Dataset entries
◆ ◆ ◆ ◆ ◆ ◆ ◆

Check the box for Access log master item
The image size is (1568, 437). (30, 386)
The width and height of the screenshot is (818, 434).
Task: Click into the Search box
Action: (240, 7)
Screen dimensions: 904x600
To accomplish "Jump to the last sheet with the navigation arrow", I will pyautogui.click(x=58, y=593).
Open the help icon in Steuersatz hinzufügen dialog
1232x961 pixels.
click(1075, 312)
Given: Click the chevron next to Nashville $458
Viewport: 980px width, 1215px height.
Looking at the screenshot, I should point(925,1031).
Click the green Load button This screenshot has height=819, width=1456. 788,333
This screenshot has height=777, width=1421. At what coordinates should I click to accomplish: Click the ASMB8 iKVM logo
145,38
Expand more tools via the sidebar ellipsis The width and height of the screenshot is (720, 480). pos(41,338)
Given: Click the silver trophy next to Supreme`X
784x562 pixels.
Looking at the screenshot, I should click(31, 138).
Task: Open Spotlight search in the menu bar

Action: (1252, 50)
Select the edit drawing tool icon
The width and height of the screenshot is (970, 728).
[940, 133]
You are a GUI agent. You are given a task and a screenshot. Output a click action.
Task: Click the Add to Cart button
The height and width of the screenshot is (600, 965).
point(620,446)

◆ ◆ ◆ ◆ ◆ ◆ ◆

**Problem statement**
Read the entries and pick out all lines that include the word "button".

**Response area**
Click the green Load button This screenshot has height=819, width=1456. 788,333
Task: Click the Add to Cart button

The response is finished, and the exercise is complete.